No matter how much you want to resist, one taste and you’re doomed to eat more.
We tend to call such food moreish or yummy. Naturally, scientists have a more esoteric term: high “palatability”.
And it’s known that some foods are especially likely to bring us back for more. Unsurprisingly, the food industry has spent billions creating such “hyper-palatable food” (HPF) because it means greater sales.
But there’s a dark side to HPF: its ability to undermine so-called satiety – the biochemical response that tells us to stop. And that opens the way to binge eating, obesity and premature death.
Research suggests the effect is triggered by certain combinations of fat, carbs, sugar and sodium – principally in the form of salt.
But until now it’s not been clear precisely what those combinations are, and how to tell if a food may be irresistibly hyper-palatable.
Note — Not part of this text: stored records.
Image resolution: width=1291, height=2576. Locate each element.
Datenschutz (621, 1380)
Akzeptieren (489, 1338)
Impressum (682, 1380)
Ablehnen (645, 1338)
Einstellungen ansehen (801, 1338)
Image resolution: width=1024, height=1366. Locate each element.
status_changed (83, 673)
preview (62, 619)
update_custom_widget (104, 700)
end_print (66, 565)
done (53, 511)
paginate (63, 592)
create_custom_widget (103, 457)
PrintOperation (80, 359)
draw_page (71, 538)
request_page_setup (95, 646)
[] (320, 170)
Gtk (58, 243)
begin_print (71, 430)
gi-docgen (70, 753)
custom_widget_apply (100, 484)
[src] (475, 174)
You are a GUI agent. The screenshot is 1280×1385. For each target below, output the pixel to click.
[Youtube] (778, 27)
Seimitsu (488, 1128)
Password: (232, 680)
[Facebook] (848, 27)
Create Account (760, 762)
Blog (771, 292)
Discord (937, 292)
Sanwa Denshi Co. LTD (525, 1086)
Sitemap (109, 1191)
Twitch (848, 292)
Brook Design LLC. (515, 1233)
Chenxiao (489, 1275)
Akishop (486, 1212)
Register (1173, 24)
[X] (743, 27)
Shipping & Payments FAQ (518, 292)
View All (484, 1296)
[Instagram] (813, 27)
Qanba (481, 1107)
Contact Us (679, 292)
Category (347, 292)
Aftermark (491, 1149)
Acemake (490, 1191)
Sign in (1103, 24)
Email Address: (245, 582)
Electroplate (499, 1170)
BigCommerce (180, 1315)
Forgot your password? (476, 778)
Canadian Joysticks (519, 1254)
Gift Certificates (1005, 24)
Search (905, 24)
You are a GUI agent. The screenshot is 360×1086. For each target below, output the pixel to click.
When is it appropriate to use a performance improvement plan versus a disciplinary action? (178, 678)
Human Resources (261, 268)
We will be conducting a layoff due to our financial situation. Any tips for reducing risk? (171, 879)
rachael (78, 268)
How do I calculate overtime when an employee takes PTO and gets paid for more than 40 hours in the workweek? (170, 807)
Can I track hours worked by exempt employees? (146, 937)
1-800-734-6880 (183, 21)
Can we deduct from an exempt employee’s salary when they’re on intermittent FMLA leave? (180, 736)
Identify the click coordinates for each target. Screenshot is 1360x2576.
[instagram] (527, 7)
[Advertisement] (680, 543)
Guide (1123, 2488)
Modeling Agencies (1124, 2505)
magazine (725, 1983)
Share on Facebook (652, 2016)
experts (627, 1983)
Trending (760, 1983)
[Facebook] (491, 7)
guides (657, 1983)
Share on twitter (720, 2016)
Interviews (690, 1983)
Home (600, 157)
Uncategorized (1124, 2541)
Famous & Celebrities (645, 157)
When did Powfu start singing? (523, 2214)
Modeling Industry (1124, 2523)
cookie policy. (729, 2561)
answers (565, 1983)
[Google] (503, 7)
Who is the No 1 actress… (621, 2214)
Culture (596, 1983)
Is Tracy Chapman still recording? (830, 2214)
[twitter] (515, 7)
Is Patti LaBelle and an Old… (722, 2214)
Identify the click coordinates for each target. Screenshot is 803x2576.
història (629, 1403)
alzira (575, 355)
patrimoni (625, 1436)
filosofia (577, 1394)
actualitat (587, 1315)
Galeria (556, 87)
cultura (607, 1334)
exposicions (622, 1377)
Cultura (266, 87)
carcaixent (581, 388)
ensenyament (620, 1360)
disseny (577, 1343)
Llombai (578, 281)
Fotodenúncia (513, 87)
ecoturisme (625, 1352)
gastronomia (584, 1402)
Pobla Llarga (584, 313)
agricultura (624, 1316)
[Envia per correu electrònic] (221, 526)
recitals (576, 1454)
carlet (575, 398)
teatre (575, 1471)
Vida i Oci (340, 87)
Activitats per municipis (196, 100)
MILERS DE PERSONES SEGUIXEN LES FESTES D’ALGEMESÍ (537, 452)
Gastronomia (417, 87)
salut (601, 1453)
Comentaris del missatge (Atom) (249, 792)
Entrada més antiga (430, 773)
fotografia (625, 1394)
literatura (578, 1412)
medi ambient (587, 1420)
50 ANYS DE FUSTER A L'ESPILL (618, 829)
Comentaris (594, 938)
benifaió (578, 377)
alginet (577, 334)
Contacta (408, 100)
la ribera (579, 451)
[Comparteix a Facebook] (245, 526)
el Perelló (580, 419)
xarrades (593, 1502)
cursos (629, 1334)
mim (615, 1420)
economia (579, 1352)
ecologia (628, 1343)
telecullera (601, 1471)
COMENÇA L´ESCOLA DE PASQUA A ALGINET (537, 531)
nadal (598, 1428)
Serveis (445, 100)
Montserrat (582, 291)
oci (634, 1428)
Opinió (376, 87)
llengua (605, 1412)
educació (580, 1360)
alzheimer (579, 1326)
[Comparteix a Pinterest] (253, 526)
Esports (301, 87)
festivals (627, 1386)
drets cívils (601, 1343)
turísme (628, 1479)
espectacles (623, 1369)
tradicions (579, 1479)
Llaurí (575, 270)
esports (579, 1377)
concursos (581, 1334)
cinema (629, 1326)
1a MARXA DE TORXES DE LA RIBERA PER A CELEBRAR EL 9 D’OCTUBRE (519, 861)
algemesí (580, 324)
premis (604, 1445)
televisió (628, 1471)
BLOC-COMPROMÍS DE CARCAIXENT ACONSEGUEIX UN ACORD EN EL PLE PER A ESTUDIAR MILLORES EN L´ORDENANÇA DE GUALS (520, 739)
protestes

Doing so could play a key role in research to combat obesity – including in the UAE, where it affects more than 1 in 4 of the population.
And it could also help consumers through more precise labelling. Alongside standard information about fat, sugar, salt and calorie content, some food could be identified as especially unhealthy because of its ability to trigger binge eating.
Now a team of researchers believes they have solved the mystery of moreishness.
Professor Tera Fazzino and colleagues at the University of Kansas made their discovery by combing the research literature to identify foods found to be potentially hyper-palatable in tests, and noting their nutritional content.
They then looked for combinations of fat, carbs, sugar and sodium that seemed to occur unusually often in such foods – suggesting they were boosting the palatability more than expected by any one ingredient alone.
The team found that three specific combinations emerged repeatedly.
The first of these “HPF clusters” are foods with a mix of fat and sodium (FSOD), where the fat provides at least 25 per cent of the total calories, and 0.3 per cent sodium by weight.
Everyday examples of such FSOD foods are cookies and butter popcorn – both famously irresistible.
The second cluster identified is a combination where carbs providing at least 40 per cent of the total calories, plus 0.2 per cent sodium by weight. This CSOD [carbs and sodium] category contains the likes of pizzas, pasta and salty snacks.
Finally, the researchers identified a mix of fat and sugar, where each provide at least 20 per cent of the total calories. This FS category contains notorious diet-busters like cakes, pies and sweet cereals.
The researchers have gone beyond simply identifying this “evil triplet” however. They decided to see just how much of the US diet is hyperpalatable by comparing the various proportions of fat, carbs, sugar and sodium to those for foods registered in the official US Department of Agriculture database.
Astonishingly, they found that 62 per cent of them were hyper-palatable, falling within one or more of the HPF clusters.